Could you return every line of the material that contains the word "click"?

------------------------------

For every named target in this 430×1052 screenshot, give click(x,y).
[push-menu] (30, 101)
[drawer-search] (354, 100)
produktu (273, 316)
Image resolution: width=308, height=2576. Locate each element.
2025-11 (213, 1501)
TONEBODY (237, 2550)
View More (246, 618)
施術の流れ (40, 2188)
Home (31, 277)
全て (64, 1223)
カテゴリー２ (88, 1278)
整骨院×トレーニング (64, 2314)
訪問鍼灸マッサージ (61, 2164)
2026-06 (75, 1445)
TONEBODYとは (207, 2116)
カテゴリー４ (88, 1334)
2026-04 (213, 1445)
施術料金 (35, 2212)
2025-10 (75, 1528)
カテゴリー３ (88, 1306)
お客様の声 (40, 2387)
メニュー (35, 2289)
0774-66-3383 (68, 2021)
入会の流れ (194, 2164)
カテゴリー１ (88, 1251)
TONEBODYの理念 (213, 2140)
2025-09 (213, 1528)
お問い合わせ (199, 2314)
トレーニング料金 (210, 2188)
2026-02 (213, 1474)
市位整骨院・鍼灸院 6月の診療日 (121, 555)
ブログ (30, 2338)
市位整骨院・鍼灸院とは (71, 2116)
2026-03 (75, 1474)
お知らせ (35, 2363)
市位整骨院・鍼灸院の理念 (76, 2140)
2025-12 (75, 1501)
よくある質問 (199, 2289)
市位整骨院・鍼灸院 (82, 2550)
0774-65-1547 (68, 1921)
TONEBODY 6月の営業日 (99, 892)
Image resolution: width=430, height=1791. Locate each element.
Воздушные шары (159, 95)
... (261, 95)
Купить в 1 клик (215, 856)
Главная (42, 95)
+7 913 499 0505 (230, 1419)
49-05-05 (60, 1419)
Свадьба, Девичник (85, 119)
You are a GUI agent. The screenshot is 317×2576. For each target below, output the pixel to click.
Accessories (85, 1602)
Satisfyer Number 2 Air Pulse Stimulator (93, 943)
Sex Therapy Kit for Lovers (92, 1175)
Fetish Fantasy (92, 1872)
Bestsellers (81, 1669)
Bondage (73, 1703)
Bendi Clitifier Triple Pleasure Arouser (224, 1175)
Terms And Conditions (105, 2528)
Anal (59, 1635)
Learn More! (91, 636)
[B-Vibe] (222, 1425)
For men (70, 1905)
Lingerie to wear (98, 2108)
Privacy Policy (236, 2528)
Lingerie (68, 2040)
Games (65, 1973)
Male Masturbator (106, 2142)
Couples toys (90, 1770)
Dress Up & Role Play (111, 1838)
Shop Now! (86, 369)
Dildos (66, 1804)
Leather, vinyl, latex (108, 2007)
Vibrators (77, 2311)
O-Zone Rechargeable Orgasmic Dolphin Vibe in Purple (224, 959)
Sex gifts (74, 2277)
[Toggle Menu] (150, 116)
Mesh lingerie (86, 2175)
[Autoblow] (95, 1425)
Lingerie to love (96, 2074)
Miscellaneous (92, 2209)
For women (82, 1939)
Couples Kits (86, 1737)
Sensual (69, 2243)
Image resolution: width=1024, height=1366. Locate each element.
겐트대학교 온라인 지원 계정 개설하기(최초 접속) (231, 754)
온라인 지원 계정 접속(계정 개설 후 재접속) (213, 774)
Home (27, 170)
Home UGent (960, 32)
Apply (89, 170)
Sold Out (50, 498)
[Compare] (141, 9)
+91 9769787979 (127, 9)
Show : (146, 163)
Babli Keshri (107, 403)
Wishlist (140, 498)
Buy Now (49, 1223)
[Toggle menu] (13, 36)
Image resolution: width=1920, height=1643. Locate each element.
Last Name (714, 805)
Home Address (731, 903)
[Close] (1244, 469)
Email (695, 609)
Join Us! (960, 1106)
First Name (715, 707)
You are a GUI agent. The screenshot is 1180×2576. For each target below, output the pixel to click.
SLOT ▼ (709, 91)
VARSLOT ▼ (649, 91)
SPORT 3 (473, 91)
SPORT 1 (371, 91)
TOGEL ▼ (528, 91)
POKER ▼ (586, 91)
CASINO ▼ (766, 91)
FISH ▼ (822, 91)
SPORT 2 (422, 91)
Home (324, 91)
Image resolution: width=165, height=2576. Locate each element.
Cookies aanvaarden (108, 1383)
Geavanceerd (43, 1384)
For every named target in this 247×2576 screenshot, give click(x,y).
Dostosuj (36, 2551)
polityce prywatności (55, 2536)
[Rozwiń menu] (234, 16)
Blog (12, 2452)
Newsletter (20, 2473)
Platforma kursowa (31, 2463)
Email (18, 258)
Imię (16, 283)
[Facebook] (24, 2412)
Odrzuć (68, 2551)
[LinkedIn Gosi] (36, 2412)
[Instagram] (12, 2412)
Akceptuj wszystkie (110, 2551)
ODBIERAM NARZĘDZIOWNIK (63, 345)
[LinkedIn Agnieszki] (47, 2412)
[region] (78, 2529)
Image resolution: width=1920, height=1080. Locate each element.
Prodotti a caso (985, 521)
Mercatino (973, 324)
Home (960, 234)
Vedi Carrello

------------------------------

(Answer space)
For every named target in this 430×1052 screenshot, give click(x,y).
You are a GUI agent. The screenshot is 317×2576. For each target below, output the pixel to click.
You are a GUI agent. The screenshot is 1180×2576. For each target below, output the pixel to click.
For every named target in this 247×2576 screenshot, give click(x,y).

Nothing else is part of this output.